Alleen Lichtwezens zijn toegelaten om te onderrichten

De geestelijke wereld spant zich onophoudelijk in de mensen hulp te brengen die hulp van de lichtwezens verlangen. Want alle lichtwezens zijn werkzaam in Mijn Wil, en wil IK de mensen hulp doen toekomen dan geschiedt dit vaak via Mijn engelen, via al het lichtvolle geestelijke dat in dit verwezenlijken van Mijn Wil zijn gelukzaligheid vindt.

Maar al deze wezens handelen niet tegen Mijn Wil in, omdat ze door hun geestelijke rijpheid al helemaal Mijn Wil zijn binnengegaan, omdat ze zelf niets anders willen dan wat Mijn Wil is, of ook: omdat Mijn Wil ook de hunne is, daar er in hen liefde en wijsheid is in alle volheid en ze inzien dat alleen Mijn Wil het juiste voor Mijn schepselen op het oog heeft en ze zich daarom ook onvoorwaardelijk aan Mijn Wil onderwerpen.
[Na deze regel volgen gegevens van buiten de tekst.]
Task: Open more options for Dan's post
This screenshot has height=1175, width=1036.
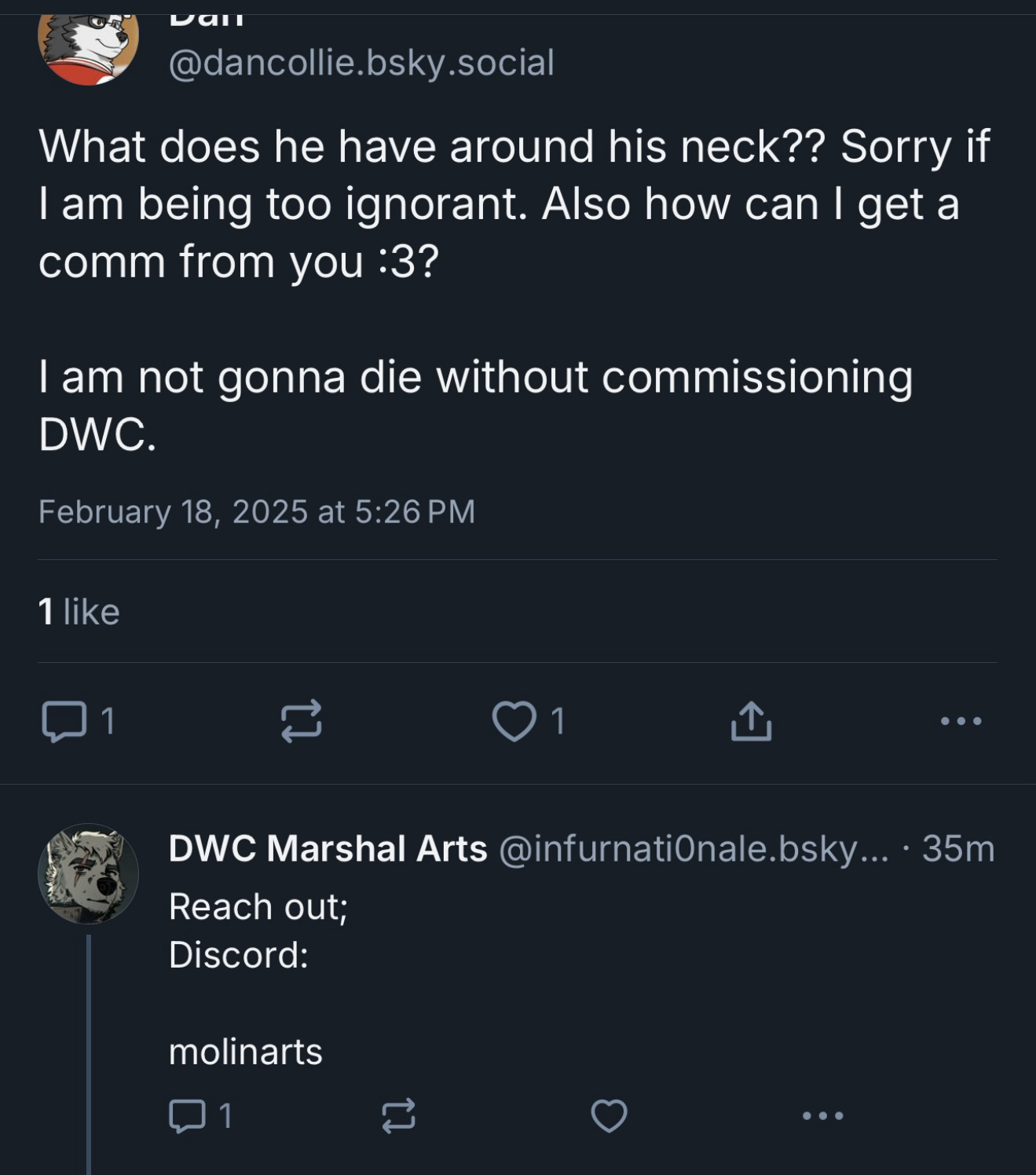Action: (x=961, y=721)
En zo is het begrijpelijk dat ze ook de volledige waarheid overdragen, wanneer ze door MIJ zijn toegelaten de mensen een geestelijk licht te brengen, wanneer ze de opdracht hebben de mensen d.m.v. gedachten te onderrichten, hun het evangelie (van de liefde) verkondigen in de vorm van Mijn Woord, dat IK ook door die lichtwezens u, mensen doe toekomen - maar dat steeds hetzelfde Woord is dat van MIJ is uitgegaan, omdat de uitstraling van Mijn Liefde door hen wordt ontvangen en nu weer verder geleid. Want hun gelukzaligheid bestaat in de eeuwigdurende verbinding met MIJ, in het toevloeien van Mijn Woord, dat ze dus rechtstreeks vernemen en weer verder leiden zoals het Mijn Wil is.

Wezens die zich in het Licht bevinden, kunnen dus nooit onware geestelijke leringen uitdelen en alleen wezens van het licht zijn toegelaten u, mensen te onderrichten, wanneer u zelf MIJ om waarheid hebt gevraagd, wanneer u zelf het verlangen naar de waarheid aan MIJ toont door uw vraag daarom. U zult dan ook alleen maar in de waarheid kunnen worden onderwezen, want IK bescherm u tegen het opdringen van onrijpe geesten, die u verkeerd willen onderrichten, omdat ze in opdracht van Mijn tegenstander werken, maar die nooit de toegang zullen vinden tot mensen die waarheid begeren.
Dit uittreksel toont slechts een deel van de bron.